Alan Parker’s film version of Angela’s Ashes points up what was wrong with the best-selling memoir by Frank McCourt on which it is based. I’ll be the first to admit that McCourt’s book was a good read, but what made it one was the wry humor and skillful writing, above all its sensitive ear for the sound of Irish-English. But in terms of substance it was sadly lacking. The movie struggles against this deficiency, but finally gives up and acknowledges that it has nothing to say to us except: “These people suffered.” And so they did too. But the fact by itself is not enough to sustain a 145 minute film.

Let’s not be in any doubt about the suffering. Limerick, Ireland in the 1930s was a hell of a place to live if, like Frank (Joseph Breen), you were a small boy and your father (Robert Carlyle) was an improvident drunk or absent. Frank’s mom, Angela (Emily Watson), warned that she could go to hell for saying that “God may be good for someone, somewhere, but He hasn’t been seen lately in the lanes of Limerick,” replies, “Aren’t I there already?” Well, no actually. But it doesn’t do for those of us who live in relative comfort in another country 60 years later to point that out. And the movie reminds us of what we are more likely to be able to forget amid the delights of McCourt’s prose: the extent to which the story’s impact depends on this kind of moral blackmail.

Parker’s earlier film, The Commitments (1991), was a livelier and more interesting meditation on being poor in Ireland. Here, despite a superlative cast and the considerable trouble he has obviously gone to to recreate the look and feel—even the look of the smell—of Limerick’s poorer neighborhoods in the 1930s, he just can’t get over the fact that nothing happens. Or rather, that the only thing that happens is that things keep getting worse until near the end when the adolescent Frank (Michael Legge) gets a job, saves his money and leaves for America, “where no one has bad teeth and everybody has a lavatory” and where, presumably, things get quite a lot better.

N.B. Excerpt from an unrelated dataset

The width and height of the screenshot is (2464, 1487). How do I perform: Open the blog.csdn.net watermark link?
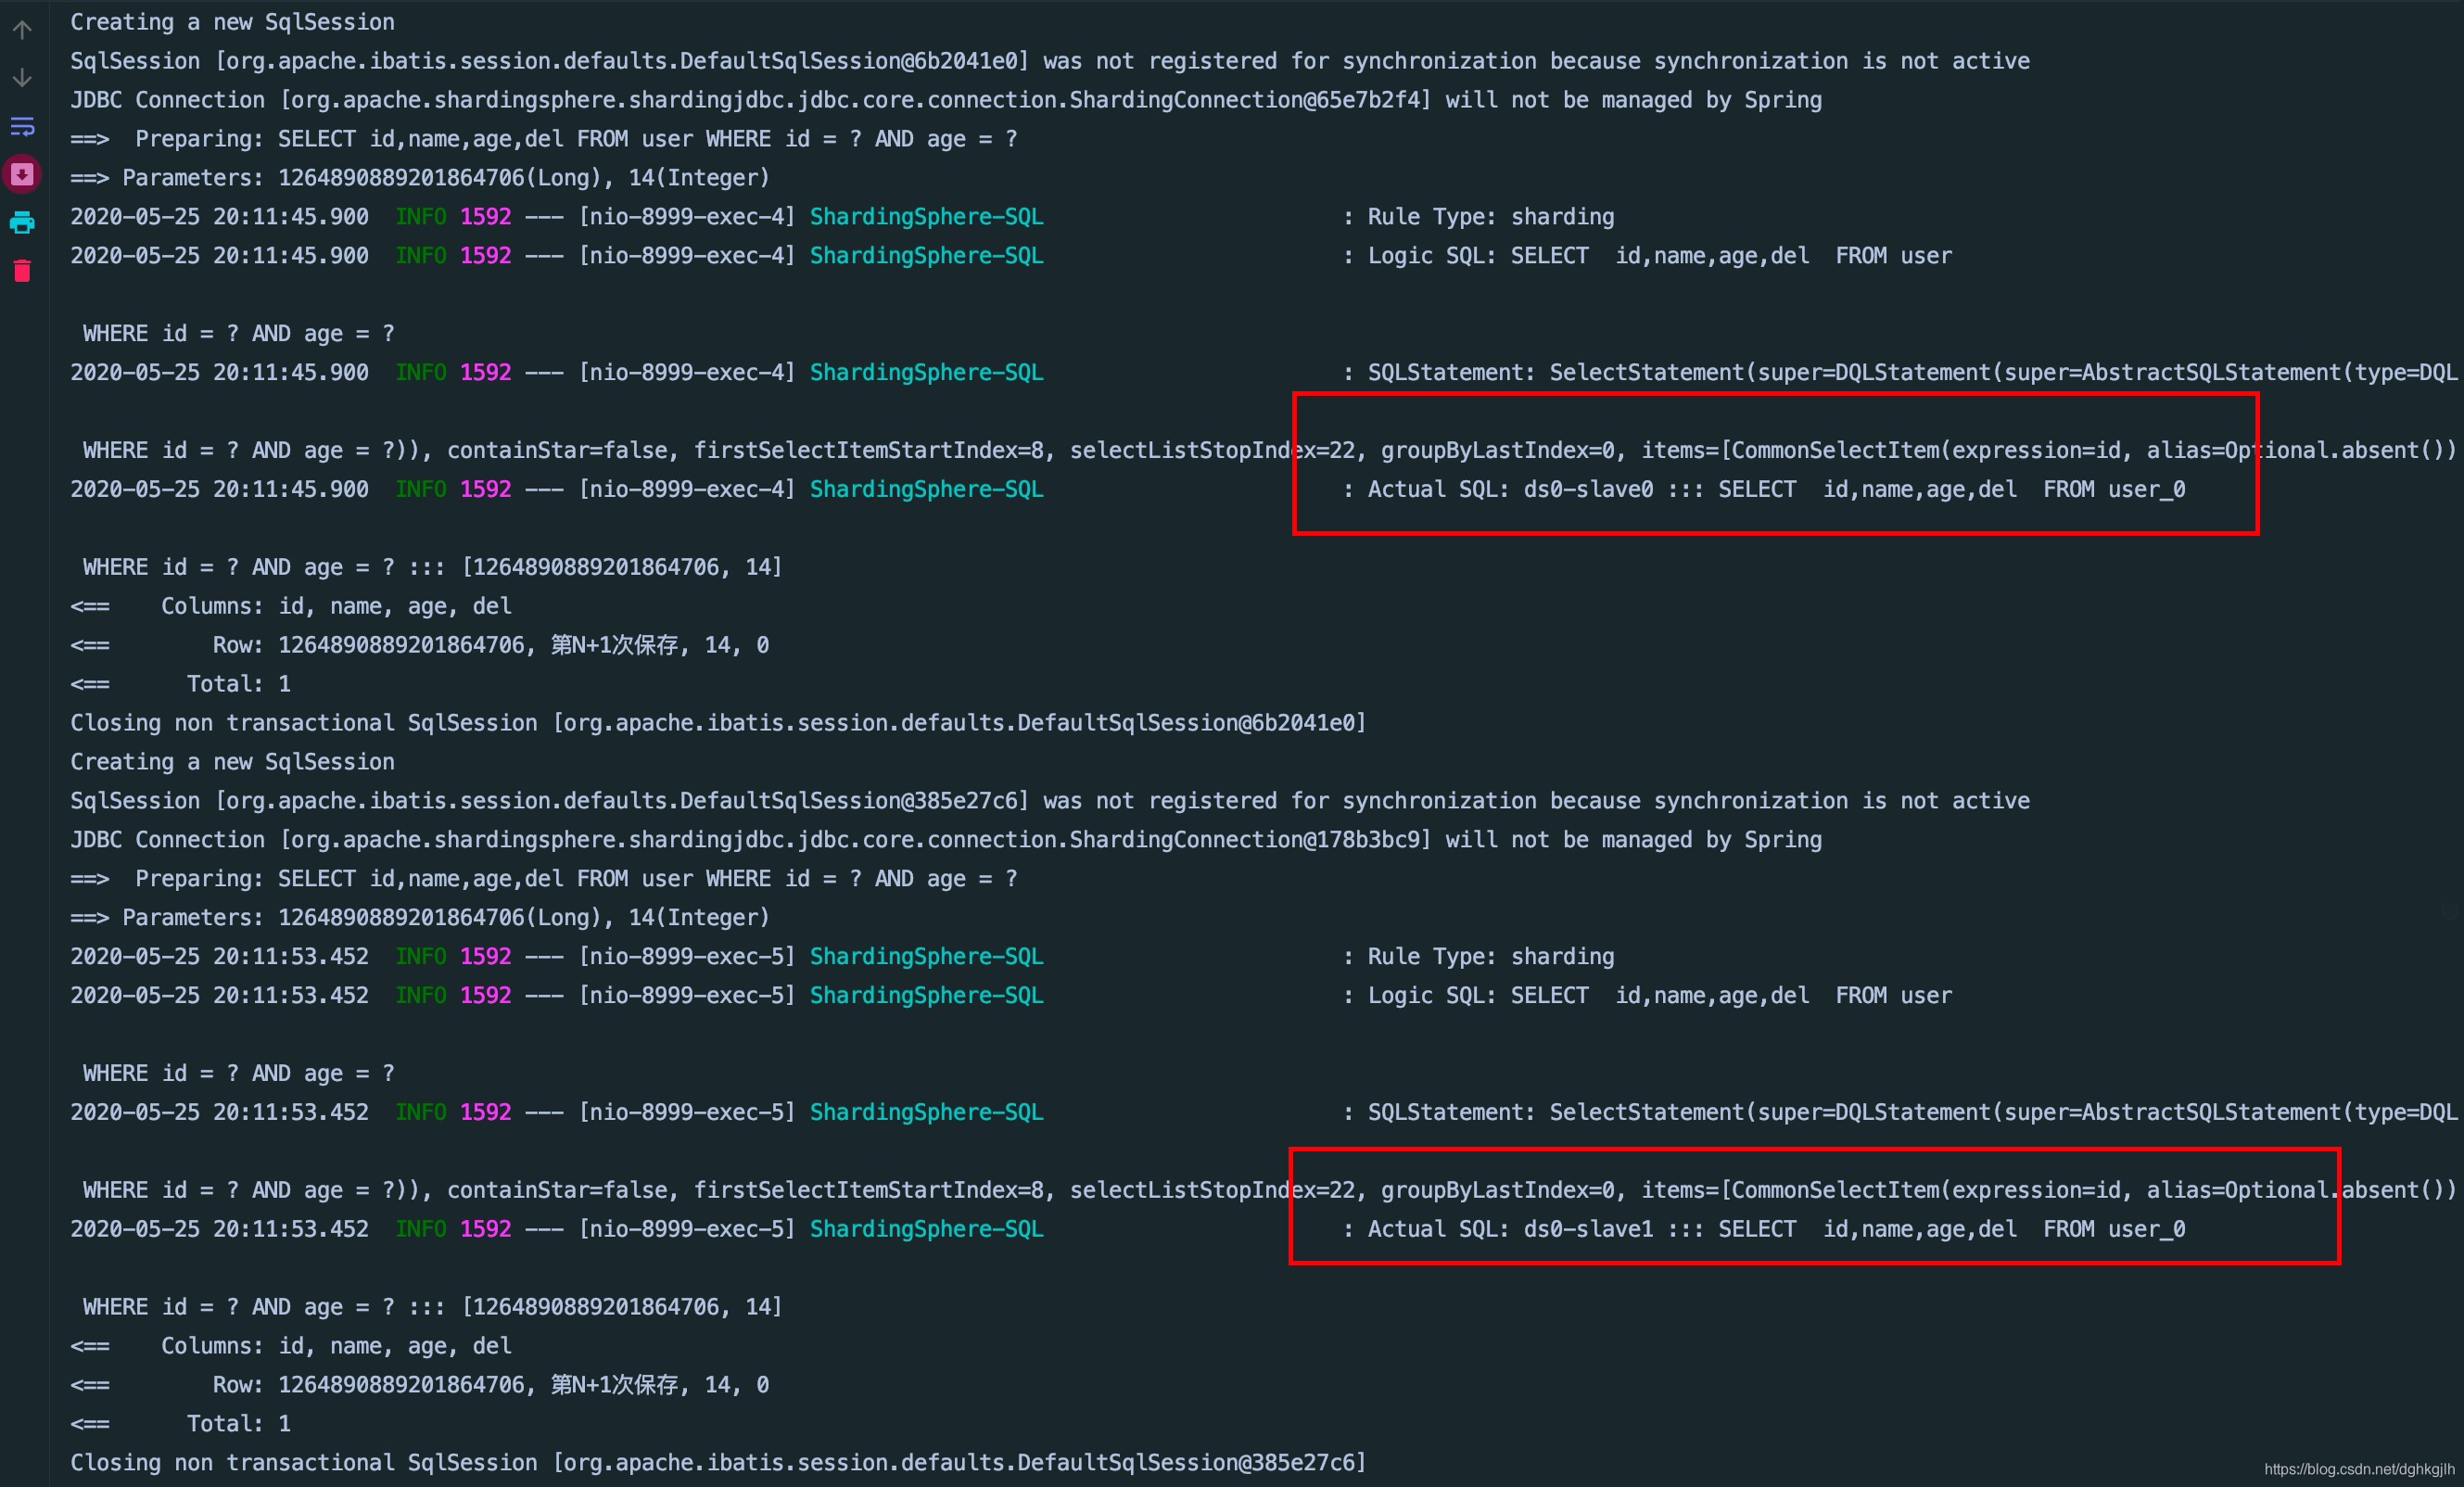tap(2358, 1469)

The best thing about the movie, as about the book, is the language. “In the name of the Father and the Son and the Holy Toast,” says hungry young Frank by way of blessing to a meal he seems unlikely to share. When he gets sick after his first communion, his grandmother cries: “Look what he did! He’s thrown up the body of Jesus. I’ve got God in me backyard!” A teacher at Frank’s school says, “Our Lord had no shoes. You don’t see him hanging on the cross, sporting shoes.” When, slightly older, he confesses a carnal sin, his confessor asks: “Was it with yourself or another or some class of beast?” Frank’s voiceover marvels: “This priest must have been from the country; he was opening up new worlds to me.” But, naturally enough, the language makes up a smaller part of the whole effect of the movie than it does of the book, and the rest of it makes the mistake of drawing out and milking the pathos, which overwhelms the humor here as it does not in the book.

As a result, there is too much of the besetting sin of Hollywood, which is an appeal to self-congratulation. We feel better ourselves for being able to pity poor young Frank and his family from a safe distance. “Dear God above, why do you want wee children to die?” has only a faint resonance for most of us (Thank Somebody), and so we can concentrate on our imperial mission of imposing on the past the emotional and cultural values of contemporary America. So Frank wistfully describes in voiceover his last glimpse of his father: “If I were in America, I could say: ‘I love you, dad.’ But in Ireland you could only say you love God, and babies and horses that win. Anything else is softness in the head.” Well, grumbles the curmudgeon, at least they had that going for them.